Back in the wistfully simpler days of very early September 2001, I began college at Taylor University, an evangelical college in Indiana. My time there was complicated, frequently confrontational, difficult to navigate, and to summarize. I knew what I was getting into as a non-evangelical going to such a place, but I hoped that by being an earnest and well-meaning Christian person I would be able to make good things out of my time there.
It was an early lesson that our hopes frequently do not pattern the world in which we live. It was also a lesson that to be evangelical and to be a Christian (in any meaningful sense of the word) could be radically different things. In the aftermath of my first semester in college, when wars on terror and on Islam and on a thousand other global threats took over the discourse, I was disappointed to see evangelicals co-sign with Neo-conservatives rather than with Jesus. I tried to agree to disagree. I tried to understand. I tried to be open-minded but also definitive about what I believed. It was all very difficult. Unlike many people, while I have a few very close friends I know from those times, I do not keep up much connection with the school or the people I knew there.

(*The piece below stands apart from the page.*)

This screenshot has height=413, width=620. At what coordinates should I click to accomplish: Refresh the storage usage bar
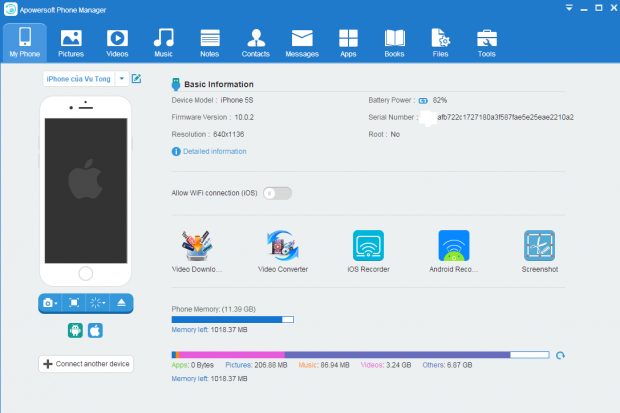(560, 355)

Fast forward a few years to 2019 (okay more than a few years) and Taylor University is in the news. But this time, the news is extraordinary. A group of Taylor students and alumni have gathered to voice their disapproval of current VP, Mike Pence, delivering the commencement address at this years graduation. And what’s more they are protesting specifically about the way that the policies and actions of Pence in his various offices do not represent Christian values as these students understand them mainly to help the poor, the marginalized, and the persecuted, and to love all people. At one point the petition reads:
“Inviting Vice President Pence to Taylor University and giving him a coveted platform for his political views makes our alumni, faculty, staff and current students complicit in the Trump-Pence Administration’s policies, which we believe are not consistent with the Christian ethic of love we hold dear.”
Color me shocked and amazed. This is not the gist of what going to Taylor had led me to expect. It is not representative of my experience. It suggests that things have changed, and that they have changed radically. It reminds me that things are not static, and there is almost never a reason to totally lose hope. Because if Taylor University can change this much (the petition is almost up to 4,000 signatures!), then so much more is possible.
It is a powerful thing to speak up, share your voice, and say no. It is, perhaps, even more powerful to witness it among those whose voice you presumed you would never hear again. So, again, color me shocked and amazed. I couldn’t be happier about seeing something happen that I would never have expected.